I see a heart that is desperate to find her place…to find a rhythm where she fits.  Because she does.  She fits with us.

I see a life that is blossoming, and the frequency of that grin is proof.

I see the face that has searched mine, watching for expressions that she can understand, watching my every move and learning each day what it means to be my daughter.

I simply see her.

That wide grin is an ever present reminder that our God is the God of the impossible.  He is the God of lost causes.  The radical restorer of the broken.

Esther Cleft 3
Esther Cleft 1

In 6 days that cleft will be gone.  Closed.  Stitched.  Fixed.

I will send her away as the daughter who’s face I’ve memorized every square inch of and she will come back whole…different…repaired, restored.

In my heart it marks the end of a chapter.  The erasing of evidence of suffering for her.  The closing of her past and the opening of the glorious future that is laid out for her, every day of her life already dictated by her Father.

He has plans, I know it deep down, to use her mouth as a megaphone of His glory to the nations.  He told me so.

That the scars she bears, the story they tell, will simply be a billboard for the scars that He bore on her behalf.

One set of scars declaring to the broken that His scars make all the difference.

What an honor it has been to steward that little cleft.  What a joy it has been to be the family that was chosen as the vehicle to making this girl whole.

6 days from now she will forever be changed.

I will never forget the first day I saw her, how my heart sank deep with grief over what I saw, fear of what that cleft was about to do to our lives, of what it meant.

Now, here I sit, with heart-sinking-grief as we prepare to never see it again.

We are glad.  We are pumped beyond belief.  We are thankful that we have access and the ability to change our spicy one’s life.  We can’t wait to see the beauty that lies on the other side of that operating table.

We are bracing ourselves for that moment, the unveiling of a restored face, a new smile, a new glory.

This surgery will not change my daughter.  It will not buy her more beauty in my eyes.  I will not sigh a sigh of relief because she is “fixed”…as I previously thought I would.

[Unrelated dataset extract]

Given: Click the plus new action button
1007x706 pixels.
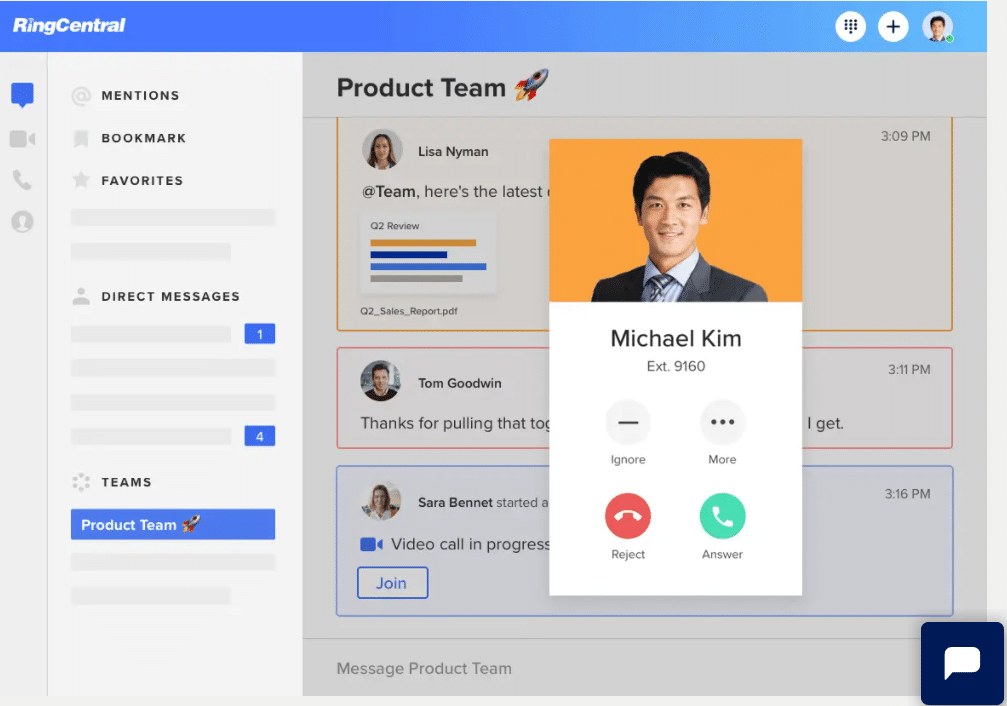Looking at the screenshot, I should pos(893,27).
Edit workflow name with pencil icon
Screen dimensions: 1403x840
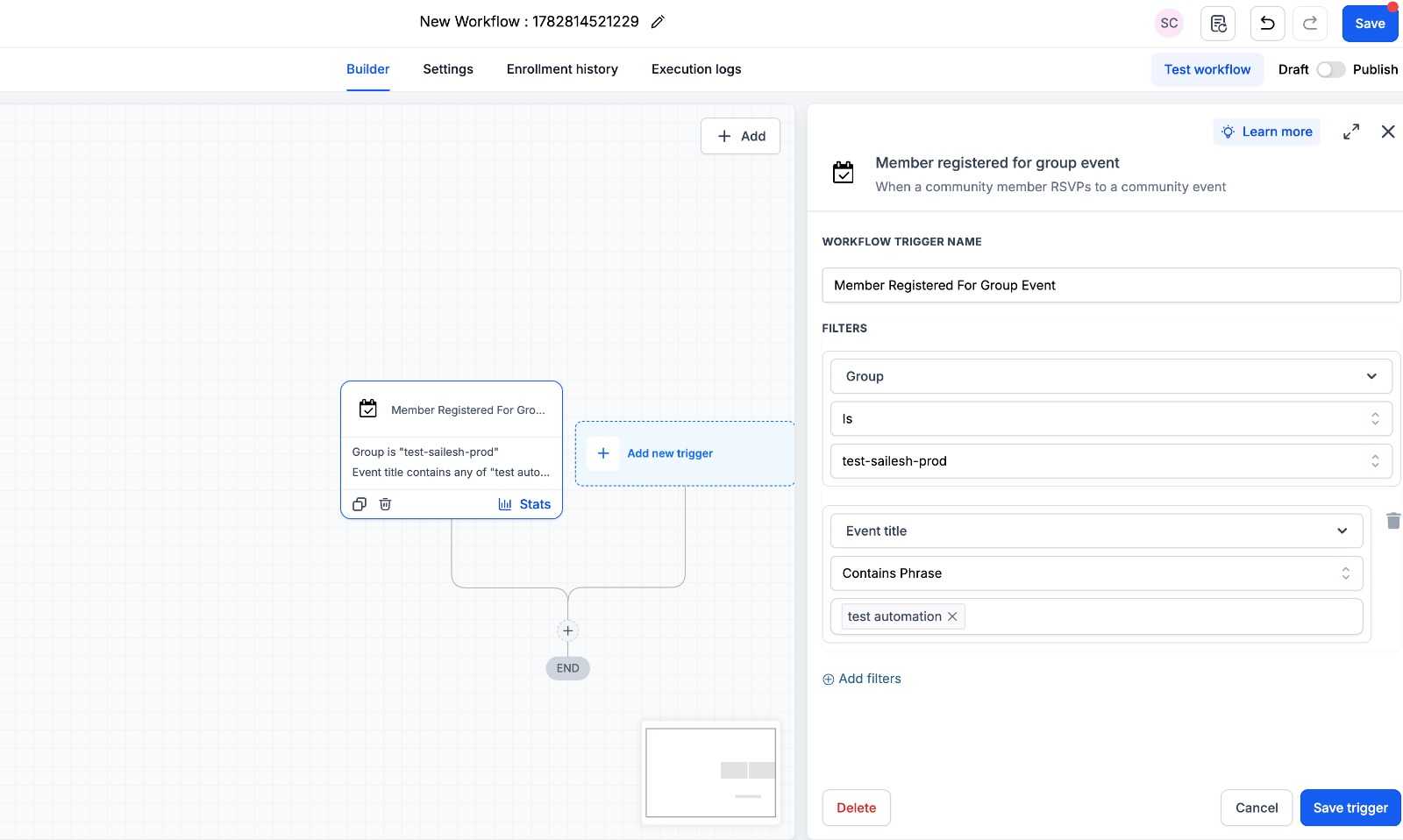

She’ll never been more beautiful to me than she is right now.


Let’s take a moment and celebrate our scars.

The places that are evidence of our suffering.  The marks of our pain.  The ever present reminder that we’ve been broken.

The very things we try to cover, try to make less obvious.

Let’s put them out there for the world to see.

Let’s expose them to the light of Jesus and see what He has to say about them.

How can He use our scars?  How can He heal the gaping wounds we now bear and turn those wounds into megaphones for His glory?

If your brokenness has been healed by your Creator, those scars are your very own badges of honor.

They are altars for you to bring people to, telling them of the goodness of God.

Markers of His faithfulness.

Our scars can point to His.

To the scars that changed the trajectory of our lives.  The scars that closed the pain of our past and opened the glorious future He has laid out for us.

He loves us, scars and all.

You will never be more lovely to Jesus than you are today.


Esther will be having her first surgery next Tuesday, October 17th at 6:00 am.

This surgery will be correcting her lip and noes.  Closing the cleft and reshaping her nose.

The surgery is supposed to last around 4 hours.

We will spend one night in the hospital and as long as she eats, poops and pees we will go home the next day.  Pray for poop friends.